In fact, the Gospels record Jesus driving out demons more than any other activity.

Tactic: The Bear-hug embrace.

Oftentimes, non-believers will try to convince the person he is arguing with that there is no reason to believe that any supernatural event occurred. He will eventually run into a believer that absolutely cannot imagine a non-supernatural explanation for events that he thinks occurred.  The bear-hug embrace is similar to the tactic where you accept a false premise for the sake of argument because it still leads to a defeat.

Christians rarely realize the very real problem that arises for them once "supernatural explanations" are on the table.

Challenge to this argument from Christians:

Why would demons drive out other demons? That proves that Jesus was against the demons, and therefore not Satan.

Response:

Awesome, you just admitted that all that Satan would have to do to convince you that He is God-incarnate is to demonstrate power over other demons. Think about that sentence for a minute before deciding if you want to continue arguing down that path.

Challenge to this argument from Christians:

Why would demons falsely proclaim this and promote God?

Response:

Asking for human motivations for demons' actions exposes a rather silly bias.

This challenge assumes what the Christians wants to believe. Because I am feeling generous, I'll give just one of an infinite list of possible motivations that such spirits: they are mischievous tricksters that enjoyed messing with humans.

Challenge to this argument from Christians:

You can't give a possible supernatural explanation if you don't believe in the supernatural explanation itself!

Response:

I am meeting the Christian on turf that he himself defines.  He wants to live in a world of demon possession and exorcisms; a world where angels proclaim messages to shepherds and disciples.
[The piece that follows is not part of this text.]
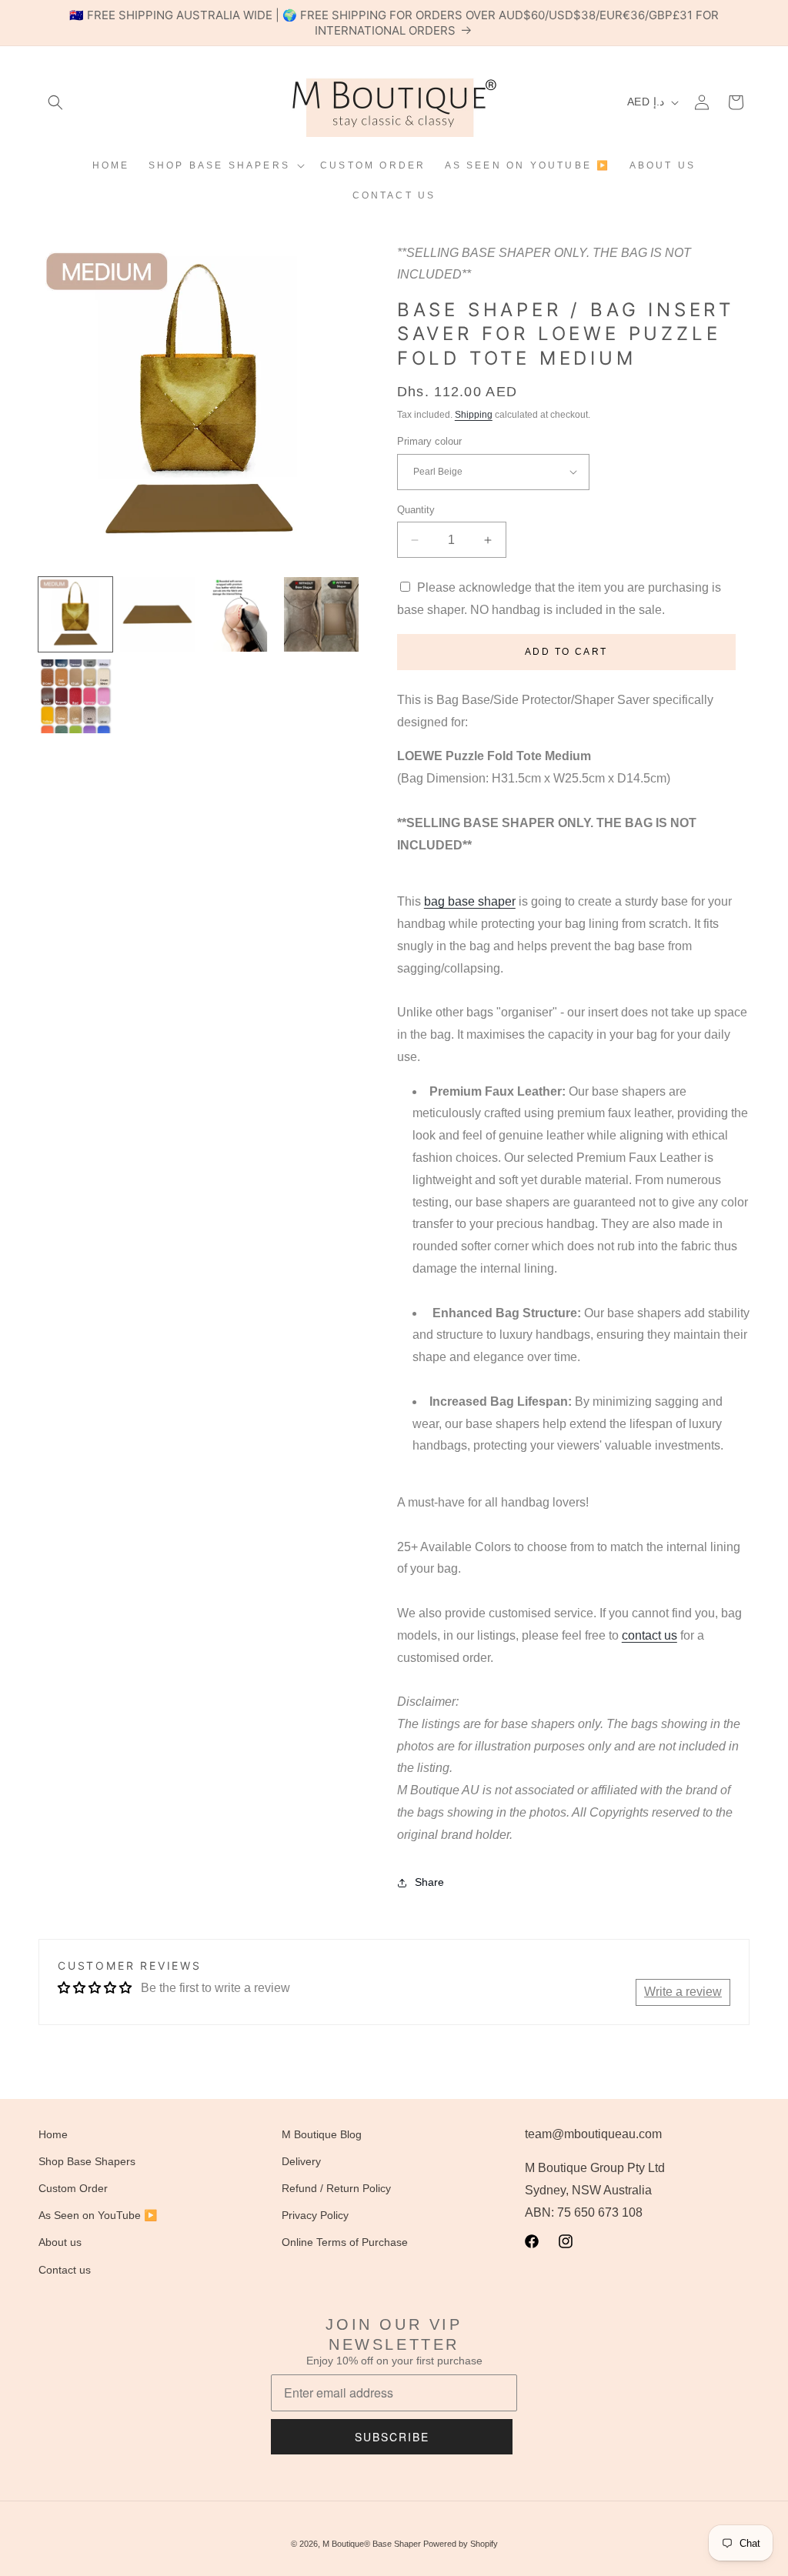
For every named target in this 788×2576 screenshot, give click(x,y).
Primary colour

Fine, he can try to live in that world, but he had better not try to simultaneously argue that spirit possession is not a likely explanation for, well, anything.

The main point of this argument is that a Christian cannot simultaneously claim to live in a world of demon possession and exorcisms; a world where angels proclaim messages to shepherds and disciples -- and a world where naturalistic explanations are the only available ones to explain the behavior of people.